Roma, 04 Set 2020 – (Pubblichiamo un estratto del seguente articolo da leggere nella sua completezza collegandosi al link indicato a fine paragrafo) – di Pietro Aleotti – A distanza di anni la ricostruzione delle responsabilità di quell’atto non è ancora semplice e permangono tuttora ampi margini di dubbio. Segue. – È il maggiore Marco Betti ai comandi del G-222 del 98° gruppo della 46° aerobrigata dell’Aeronautica Militare Italiana, nome in codice Lyra 34. Ed è lui che, in contatto con la torre di controllo di Martina Franca, affida alla radio di bordo le sue ultime drammatiche parole: “siamo in grave difficoltà”.

Sono le 13.15 del 3 settembre 1992: il biturbo ad elica perde dapprima la coda avvitandosi sul proprio asse longitudinale, poi un’ala, quella sinistra. Infine la destra. Diventa incontrollabile, precipita verticalmente al suolo sulle pendici del monte Zec presso Fojnica a trenta chilometri da Sarajevo, dove era diretto.

Con il maggiore Betti perdono la vita anche gli altri tre componenti dell’equipaggio, il secondo pilota Marco Rigliaco, e i tecnici di bordo, entrambi marescialli, Giuseppe Buttaglieri e Giuliano Velardi.

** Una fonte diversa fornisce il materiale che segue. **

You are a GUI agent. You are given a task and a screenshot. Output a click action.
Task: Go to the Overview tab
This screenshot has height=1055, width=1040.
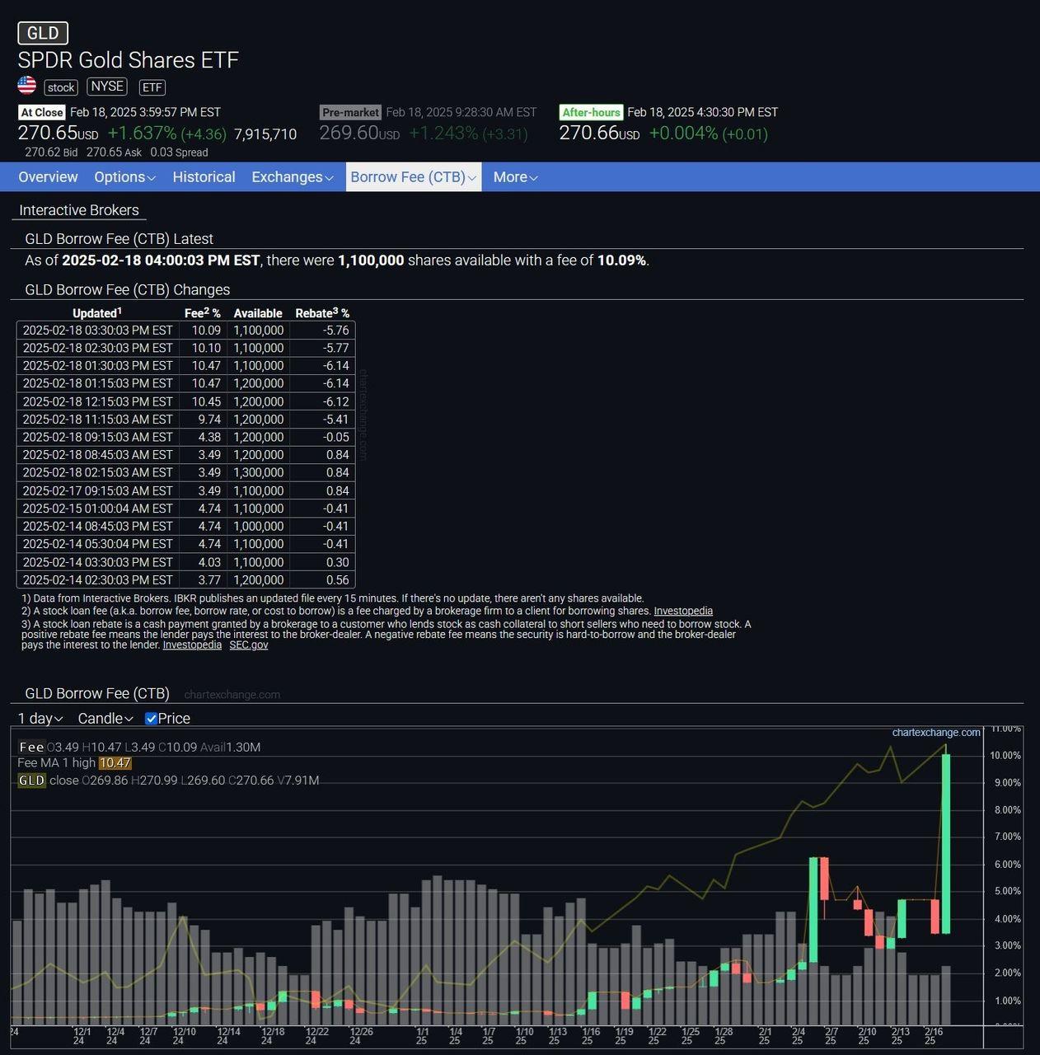[48, 177]
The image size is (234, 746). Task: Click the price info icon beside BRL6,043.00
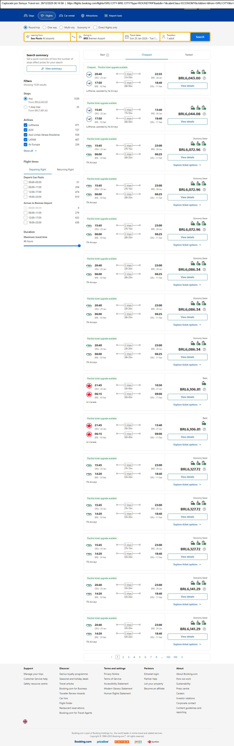204,78
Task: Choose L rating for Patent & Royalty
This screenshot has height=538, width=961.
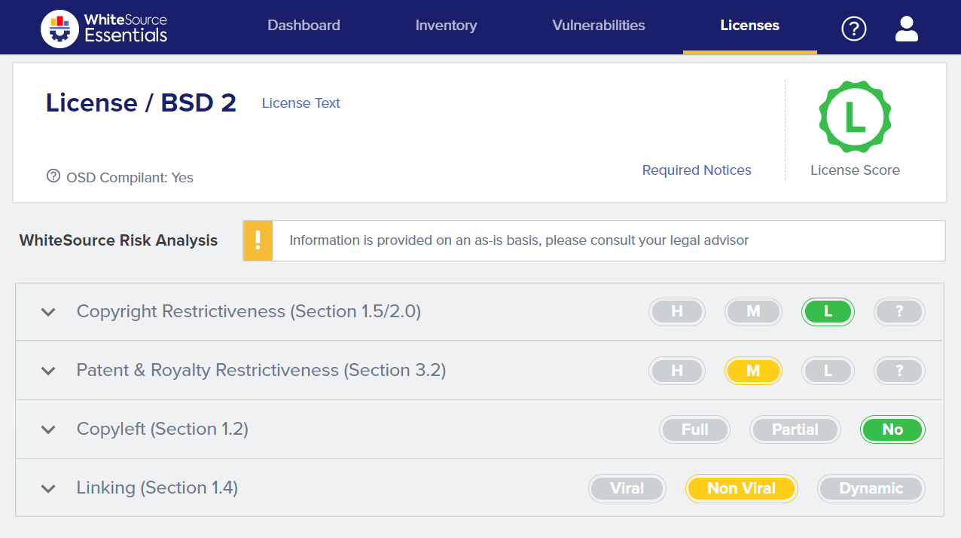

Il ponte aereo. Sarajevo non è una città come le altre in quel momento storico. È una città sotto assedio, da mesi, e in quella condizione vi rimarrà ancora per anni, tenuta sotto scacco dalle truppe del generale serbo-bosniaco Ratko Mladic, fino a “guadagnarsi” il poco lusinghiero primato di assedio più lungo della storia moderna, con le sue cicatrici ancora ben visibili.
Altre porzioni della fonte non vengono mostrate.